The scheduled elements can be provided with default parameter values. These parameters values could be modified by the user via a further user input on the GUI. The selection of parameters which the user can edit, can depend on the type of scheduling element that was selected. For editing an element, the user could right-click the desired scheduling element on the GUI (e.g., after assigning it to a time slot). Then, the applicable parameters for that scheduling element can become editable for the user.
For instance, if the scheduling element is a DCI, its aggregation level could be editable, while for a PDSCH element a modulation scheme or frequency resources could be editable.
Based on the user input, the GUI can output 14 a JSON file (or a file in a similar human-readable format). JSON stands for “Javascript Object Notation”. In the JSON file, the parameters required for a designed scheduler can be formatted in a schema. For instance, this file can be input into a software that configures and schedules the UEs in a wireless network based on the instructions in the file.
Alternatively or additionally, the GUI can directly generate runtime configuration messages based on the scheduling information and forward this configuration to a MAC scheduler (or generate a MAC scheduler based on the configuration).
The system 40 comprises: the GUI 41 which shows graphical representations of the time grid and the number of scheduling elements; wherein the GUI 41 is configured to receive the user input which defines scheduling information. The system 40 further comprises a scheduler 42 which is configured to perform a radio communication scheduling based on the scheduling information.
For instance, the system 40 can comprise a computing device. The computing device can comprise a display for displaying the GUI. The computing device can further execute the scheduler 42. Alternatively, the computing device can be communicatively connected to a further computing device which executes the scheduler 42.
The scheduler 42 can be a MAC scheduler.
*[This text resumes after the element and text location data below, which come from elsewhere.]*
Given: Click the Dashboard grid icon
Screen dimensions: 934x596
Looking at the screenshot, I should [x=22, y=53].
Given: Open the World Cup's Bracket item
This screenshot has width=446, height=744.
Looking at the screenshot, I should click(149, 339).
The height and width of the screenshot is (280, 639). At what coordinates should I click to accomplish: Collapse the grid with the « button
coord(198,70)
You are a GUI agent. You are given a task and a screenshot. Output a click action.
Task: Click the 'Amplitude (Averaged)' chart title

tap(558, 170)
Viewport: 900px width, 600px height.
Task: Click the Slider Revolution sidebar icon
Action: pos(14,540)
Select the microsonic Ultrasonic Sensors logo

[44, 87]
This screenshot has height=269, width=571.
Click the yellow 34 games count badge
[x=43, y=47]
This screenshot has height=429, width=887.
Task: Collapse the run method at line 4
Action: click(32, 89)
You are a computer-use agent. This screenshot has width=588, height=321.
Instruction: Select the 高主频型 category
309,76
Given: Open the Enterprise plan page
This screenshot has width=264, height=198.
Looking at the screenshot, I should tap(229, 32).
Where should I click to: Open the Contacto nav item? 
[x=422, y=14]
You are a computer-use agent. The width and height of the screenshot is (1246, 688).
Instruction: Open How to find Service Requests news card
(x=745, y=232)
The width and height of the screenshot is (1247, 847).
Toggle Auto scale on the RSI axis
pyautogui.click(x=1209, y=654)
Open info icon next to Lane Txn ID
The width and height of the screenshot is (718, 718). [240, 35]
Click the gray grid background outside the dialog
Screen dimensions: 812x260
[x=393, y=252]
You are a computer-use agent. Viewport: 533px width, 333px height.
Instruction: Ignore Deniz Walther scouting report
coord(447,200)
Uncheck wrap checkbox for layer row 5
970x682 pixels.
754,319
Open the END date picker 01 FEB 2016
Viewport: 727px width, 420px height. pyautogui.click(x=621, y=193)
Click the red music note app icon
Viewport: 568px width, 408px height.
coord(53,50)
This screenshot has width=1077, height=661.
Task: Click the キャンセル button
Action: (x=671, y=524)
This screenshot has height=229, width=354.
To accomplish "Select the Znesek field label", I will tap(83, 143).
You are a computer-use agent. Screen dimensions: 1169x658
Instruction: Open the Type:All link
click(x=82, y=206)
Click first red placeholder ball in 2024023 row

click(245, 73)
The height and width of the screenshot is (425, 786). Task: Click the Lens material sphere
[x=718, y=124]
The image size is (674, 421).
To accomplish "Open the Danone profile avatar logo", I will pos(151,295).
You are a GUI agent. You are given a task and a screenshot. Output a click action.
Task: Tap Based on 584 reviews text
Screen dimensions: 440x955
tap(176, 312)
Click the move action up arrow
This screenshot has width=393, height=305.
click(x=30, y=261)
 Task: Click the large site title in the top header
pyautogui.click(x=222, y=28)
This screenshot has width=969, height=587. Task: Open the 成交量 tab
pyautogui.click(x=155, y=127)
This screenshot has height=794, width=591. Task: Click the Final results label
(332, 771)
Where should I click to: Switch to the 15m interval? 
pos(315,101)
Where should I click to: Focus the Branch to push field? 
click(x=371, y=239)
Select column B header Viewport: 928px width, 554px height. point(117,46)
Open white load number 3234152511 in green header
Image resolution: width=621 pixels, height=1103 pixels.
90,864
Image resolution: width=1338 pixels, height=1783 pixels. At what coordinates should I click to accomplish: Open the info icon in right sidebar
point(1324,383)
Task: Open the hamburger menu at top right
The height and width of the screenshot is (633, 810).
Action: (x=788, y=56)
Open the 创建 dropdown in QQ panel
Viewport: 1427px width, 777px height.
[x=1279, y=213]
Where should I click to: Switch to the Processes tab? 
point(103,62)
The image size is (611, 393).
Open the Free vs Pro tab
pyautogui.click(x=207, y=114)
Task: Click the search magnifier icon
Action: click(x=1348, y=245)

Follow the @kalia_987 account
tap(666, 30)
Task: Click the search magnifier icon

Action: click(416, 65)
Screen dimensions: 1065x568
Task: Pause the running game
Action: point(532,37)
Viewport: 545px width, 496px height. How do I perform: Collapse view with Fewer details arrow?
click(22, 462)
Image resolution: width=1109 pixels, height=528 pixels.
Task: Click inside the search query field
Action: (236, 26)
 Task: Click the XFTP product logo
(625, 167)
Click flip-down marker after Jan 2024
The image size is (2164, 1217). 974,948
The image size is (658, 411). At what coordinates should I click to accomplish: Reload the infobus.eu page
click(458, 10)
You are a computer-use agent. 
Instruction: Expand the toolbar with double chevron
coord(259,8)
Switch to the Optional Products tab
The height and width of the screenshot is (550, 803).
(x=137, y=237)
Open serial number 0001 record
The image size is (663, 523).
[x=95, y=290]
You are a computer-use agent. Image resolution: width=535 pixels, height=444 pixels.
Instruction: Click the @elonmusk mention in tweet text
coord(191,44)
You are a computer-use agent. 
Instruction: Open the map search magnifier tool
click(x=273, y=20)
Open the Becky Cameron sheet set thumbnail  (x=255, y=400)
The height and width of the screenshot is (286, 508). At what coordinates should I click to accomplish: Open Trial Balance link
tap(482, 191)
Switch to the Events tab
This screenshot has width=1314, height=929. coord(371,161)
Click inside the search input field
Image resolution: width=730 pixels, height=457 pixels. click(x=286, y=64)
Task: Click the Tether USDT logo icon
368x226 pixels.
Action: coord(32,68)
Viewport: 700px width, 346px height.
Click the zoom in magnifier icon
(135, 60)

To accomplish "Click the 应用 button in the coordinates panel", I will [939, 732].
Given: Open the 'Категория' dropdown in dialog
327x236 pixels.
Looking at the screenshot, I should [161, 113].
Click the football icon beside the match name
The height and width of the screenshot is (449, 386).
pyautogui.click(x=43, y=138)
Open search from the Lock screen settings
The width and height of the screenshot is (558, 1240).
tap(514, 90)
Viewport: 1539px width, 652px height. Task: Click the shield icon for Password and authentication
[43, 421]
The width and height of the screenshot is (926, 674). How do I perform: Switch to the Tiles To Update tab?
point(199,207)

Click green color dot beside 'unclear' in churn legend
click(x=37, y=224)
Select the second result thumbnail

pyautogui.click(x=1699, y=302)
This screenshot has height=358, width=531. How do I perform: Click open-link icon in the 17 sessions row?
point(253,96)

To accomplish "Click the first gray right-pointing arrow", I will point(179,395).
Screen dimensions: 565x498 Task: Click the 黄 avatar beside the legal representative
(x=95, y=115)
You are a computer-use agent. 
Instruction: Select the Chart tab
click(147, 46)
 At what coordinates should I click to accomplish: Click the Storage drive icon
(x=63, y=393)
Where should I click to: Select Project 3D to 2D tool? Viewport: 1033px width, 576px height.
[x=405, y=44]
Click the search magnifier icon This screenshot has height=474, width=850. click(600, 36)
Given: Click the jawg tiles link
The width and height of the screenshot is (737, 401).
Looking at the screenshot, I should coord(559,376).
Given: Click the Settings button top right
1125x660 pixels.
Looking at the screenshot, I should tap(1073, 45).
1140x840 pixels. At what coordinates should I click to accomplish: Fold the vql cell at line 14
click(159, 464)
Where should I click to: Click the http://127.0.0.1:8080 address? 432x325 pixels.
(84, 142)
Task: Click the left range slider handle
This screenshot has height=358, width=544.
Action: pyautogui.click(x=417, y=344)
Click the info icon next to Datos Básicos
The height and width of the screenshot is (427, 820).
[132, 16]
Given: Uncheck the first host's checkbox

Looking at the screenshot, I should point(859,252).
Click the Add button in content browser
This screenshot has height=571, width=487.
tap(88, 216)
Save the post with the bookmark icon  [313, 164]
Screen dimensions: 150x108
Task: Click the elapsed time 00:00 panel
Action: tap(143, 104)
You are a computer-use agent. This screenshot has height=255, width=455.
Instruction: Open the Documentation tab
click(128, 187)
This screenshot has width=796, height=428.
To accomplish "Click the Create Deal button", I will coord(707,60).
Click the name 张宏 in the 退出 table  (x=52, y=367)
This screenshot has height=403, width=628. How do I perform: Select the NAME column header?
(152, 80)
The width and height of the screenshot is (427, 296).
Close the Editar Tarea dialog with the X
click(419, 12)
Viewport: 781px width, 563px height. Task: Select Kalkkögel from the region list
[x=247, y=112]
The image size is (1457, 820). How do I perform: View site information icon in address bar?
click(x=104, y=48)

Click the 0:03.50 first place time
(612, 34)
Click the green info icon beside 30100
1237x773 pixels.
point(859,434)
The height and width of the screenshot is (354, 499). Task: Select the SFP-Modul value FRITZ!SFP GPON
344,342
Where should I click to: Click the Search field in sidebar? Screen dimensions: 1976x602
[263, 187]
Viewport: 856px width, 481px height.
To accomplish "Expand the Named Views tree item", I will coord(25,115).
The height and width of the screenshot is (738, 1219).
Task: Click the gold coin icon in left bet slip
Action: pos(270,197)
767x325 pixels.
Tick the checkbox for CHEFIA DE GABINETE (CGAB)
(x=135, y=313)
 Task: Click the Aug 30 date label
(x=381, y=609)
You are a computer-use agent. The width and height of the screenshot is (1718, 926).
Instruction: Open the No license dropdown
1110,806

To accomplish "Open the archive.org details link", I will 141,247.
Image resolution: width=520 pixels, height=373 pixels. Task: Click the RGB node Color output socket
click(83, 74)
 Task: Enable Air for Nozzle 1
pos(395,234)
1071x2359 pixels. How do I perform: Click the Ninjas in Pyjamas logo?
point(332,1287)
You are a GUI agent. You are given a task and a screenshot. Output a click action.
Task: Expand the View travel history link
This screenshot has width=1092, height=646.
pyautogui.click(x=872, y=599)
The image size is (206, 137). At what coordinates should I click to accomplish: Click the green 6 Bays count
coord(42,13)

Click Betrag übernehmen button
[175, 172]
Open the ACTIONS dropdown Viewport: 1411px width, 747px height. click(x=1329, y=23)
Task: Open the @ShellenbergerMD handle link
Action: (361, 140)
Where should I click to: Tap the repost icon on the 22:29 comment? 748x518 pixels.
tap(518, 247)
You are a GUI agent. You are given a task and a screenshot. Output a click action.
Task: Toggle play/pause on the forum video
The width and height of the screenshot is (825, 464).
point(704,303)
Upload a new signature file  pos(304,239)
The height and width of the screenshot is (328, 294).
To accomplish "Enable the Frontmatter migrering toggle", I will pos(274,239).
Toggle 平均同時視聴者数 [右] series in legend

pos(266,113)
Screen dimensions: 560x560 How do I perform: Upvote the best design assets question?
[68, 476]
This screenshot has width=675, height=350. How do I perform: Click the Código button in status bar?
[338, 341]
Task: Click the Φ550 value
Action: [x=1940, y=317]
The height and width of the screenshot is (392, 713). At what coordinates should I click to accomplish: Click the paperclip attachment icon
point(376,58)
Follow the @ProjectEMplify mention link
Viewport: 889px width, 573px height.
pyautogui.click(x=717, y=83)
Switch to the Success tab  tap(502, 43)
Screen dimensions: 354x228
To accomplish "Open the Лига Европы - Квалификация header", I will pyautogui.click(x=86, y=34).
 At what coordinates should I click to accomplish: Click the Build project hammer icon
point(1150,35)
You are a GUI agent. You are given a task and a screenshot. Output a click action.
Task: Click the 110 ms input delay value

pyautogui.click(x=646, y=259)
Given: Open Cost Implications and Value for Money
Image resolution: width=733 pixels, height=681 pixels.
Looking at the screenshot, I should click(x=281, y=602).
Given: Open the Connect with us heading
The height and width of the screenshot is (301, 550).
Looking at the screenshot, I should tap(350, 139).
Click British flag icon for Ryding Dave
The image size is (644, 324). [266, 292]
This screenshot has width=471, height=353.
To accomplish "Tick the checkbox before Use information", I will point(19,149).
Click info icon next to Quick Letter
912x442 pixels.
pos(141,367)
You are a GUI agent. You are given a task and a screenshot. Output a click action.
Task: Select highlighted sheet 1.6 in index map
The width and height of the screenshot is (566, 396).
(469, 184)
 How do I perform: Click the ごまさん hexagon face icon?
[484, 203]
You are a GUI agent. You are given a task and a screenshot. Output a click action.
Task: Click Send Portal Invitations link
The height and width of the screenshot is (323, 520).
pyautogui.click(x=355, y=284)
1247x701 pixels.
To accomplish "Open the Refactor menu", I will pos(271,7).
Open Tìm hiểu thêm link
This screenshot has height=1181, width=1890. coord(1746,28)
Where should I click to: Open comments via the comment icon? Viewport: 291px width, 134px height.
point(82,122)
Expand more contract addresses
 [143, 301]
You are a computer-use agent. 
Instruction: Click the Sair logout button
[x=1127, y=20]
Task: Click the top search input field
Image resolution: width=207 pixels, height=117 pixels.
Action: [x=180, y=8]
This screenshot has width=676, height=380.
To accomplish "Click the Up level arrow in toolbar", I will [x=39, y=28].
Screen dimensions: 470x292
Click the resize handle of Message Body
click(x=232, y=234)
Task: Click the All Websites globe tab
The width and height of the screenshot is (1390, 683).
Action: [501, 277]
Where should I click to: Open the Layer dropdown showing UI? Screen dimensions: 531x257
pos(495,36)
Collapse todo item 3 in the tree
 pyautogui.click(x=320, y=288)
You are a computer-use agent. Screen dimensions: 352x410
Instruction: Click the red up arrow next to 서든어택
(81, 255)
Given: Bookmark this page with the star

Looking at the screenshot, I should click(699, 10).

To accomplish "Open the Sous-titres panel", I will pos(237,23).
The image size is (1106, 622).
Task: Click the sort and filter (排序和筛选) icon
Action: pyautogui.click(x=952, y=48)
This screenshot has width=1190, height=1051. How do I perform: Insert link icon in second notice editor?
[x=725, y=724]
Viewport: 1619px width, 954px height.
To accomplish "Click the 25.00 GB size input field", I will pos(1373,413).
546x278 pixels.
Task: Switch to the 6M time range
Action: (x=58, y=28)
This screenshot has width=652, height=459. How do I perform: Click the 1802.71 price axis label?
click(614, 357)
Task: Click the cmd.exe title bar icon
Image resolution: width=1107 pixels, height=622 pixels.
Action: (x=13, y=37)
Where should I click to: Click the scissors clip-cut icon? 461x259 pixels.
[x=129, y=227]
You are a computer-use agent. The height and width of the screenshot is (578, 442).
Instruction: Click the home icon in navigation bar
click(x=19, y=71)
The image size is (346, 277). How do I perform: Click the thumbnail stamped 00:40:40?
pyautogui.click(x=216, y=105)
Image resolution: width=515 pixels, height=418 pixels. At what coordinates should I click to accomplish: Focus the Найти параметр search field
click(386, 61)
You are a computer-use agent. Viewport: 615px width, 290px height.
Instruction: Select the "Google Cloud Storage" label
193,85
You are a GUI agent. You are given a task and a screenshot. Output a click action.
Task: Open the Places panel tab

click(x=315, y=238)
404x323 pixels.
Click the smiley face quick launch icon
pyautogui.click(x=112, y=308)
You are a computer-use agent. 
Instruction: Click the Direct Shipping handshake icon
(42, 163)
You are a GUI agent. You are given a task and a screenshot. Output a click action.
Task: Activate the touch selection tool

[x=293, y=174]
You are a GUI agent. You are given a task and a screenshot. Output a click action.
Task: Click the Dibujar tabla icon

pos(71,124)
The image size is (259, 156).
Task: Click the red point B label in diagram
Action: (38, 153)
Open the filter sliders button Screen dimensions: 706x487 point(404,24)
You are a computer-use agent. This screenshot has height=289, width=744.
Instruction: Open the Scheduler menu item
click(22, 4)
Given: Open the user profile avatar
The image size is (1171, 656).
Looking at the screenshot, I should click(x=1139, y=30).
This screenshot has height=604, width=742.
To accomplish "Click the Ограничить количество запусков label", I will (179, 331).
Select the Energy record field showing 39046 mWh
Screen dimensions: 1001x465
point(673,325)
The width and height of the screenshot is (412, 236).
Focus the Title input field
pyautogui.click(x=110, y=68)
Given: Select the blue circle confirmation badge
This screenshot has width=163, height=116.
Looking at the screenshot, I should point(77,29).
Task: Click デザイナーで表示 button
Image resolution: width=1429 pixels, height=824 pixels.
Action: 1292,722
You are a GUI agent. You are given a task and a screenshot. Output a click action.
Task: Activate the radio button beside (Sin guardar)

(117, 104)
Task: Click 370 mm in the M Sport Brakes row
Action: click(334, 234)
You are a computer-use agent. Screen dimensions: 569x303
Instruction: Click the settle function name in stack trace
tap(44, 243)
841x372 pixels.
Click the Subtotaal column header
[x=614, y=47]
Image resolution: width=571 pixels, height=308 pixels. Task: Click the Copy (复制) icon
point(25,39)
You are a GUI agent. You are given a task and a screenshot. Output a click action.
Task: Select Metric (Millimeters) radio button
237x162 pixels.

The scheduler 42 can be directly or indirectly controlled by an output of the GUI 41.
In addition or alternatively, a file (e.g., a JSON file) which stores scheduling instructions can be generated based on an output of the GUI 41.
The system 40 can be operated in the expert mode or the basic mode as defined above.
All features described above or features shown in the figures can be combined with each other in any advantageous manner within the scope of the disclosure.